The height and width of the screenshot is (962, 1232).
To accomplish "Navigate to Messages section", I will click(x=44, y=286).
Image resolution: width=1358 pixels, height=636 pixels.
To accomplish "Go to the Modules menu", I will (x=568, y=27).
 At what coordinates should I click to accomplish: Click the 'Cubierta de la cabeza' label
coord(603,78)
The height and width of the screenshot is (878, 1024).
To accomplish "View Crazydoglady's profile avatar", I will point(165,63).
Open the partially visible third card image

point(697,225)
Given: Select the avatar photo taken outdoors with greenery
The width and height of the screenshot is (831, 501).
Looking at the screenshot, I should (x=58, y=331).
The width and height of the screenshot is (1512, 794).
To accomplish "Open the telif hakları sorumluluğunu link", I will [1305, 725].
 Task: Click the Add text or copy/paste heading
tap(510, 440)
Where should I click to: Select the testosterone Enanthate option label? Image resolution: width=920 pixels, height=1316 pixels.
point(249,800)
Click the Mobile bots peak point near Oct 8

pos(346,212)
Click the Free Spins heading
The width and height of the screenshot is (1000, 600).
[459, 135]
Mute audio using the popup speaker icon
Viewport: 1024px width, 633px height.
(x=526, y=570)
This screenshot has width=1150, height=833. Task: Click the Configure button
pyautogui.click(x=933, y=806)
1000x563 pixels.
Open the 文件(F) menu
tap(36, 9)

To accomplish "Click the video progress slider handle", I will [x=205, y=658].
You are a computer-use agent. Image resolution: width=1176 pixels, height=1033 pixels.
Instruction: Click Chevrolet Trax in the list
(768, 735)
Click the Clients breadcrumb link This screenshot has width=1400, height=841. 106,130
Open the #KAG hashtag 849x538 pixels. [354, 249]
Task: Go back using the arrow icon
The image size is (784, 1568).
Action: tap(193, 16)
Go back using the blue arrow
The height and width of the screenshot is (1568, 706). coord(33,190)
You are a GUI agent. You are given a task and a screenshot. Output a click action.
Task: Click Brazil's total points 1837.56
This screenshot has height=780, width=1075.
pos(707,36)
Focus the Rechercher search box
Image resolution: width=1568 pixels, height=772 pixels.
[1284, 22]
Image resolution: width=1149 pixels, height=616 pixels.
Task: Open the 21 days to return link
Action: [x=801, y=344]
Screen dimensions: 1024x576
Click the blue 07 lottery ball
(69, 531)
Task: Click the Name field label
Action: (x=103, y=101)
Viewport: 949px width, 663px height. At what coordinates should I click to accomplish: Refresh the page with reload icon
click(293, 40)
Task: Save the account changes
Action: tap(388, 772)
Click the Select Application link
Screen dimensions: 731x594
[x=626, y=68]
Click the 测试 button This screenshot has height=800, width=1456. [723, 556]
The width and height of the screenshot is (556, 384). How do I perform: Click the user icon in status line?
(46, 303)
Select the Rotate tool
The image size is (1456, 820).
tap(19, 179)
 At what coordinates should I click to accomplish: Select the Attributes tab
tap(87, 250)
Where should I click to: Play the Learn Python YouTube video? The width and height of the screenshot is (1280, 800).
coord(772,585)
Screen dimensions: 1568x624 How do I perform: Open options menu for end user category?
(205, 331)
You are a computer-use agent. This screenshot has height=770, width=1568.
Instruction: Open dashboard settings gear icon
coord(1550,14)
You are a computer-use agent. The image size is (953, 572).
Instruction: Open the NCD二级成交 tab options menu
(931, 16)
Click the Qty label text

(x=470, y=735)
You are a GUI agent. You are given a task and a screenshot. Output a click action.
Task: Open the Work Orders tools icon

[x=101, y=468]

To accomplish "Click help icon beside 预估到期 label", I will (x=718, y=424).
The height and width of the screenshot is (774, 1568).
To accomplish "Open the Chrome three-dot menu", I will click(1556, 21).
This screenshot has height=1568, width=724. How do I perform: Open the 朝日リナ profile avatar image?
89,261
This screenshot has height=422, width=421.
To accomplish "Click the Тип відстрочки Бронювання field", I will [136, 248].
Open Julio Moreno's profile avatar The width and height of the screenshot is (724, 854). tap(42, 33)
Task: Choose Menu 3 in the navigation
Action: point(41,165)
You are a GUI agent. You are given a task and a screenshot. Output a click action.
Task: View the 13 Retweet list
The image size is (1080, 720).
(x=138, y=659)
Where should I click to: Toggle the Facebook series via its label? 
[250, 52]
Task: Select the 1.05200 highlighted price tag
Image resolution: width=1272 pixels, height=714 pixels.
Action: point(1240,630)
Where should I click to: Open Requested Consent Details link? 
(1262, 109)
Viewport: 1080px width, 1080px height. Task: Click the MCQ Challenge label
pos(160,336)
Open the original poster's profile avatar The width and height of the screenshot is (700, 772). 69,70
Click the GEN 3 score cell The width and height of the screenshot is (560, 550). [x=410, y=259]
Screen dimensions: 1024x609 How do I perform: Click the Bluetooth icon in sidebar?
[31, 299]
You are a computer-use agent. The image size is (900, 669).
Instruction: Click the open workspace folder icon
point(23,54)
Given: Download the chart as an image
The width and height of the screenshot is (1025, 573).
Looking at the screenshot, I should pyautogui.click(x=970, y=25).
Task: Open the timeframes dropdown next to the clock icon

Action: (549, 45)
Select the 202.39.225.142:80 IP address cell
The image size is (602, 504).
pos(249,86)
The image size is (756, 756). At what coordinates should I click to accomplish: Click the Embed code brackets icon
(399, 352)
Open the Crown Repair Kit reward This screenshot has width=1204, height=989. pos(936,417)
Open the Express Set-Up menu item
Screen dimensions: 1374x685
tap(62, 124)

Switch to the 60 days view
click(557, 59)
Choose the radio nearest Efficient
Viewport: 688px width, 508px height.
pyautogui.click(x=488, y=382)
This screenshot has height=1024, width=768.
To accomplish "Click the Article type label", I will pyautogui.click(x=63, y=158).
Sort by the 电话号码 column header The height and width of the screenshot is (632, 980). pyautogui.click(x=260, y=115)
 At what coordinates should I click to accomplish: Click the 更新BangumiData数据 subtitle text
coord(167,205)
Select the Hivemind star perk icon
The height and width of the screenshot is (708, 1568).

▶ **PROMPT**
Check which lines of the entries hold the word "computer", then please give only how many there are.

▶ **RESULT OF THIS TASK**
4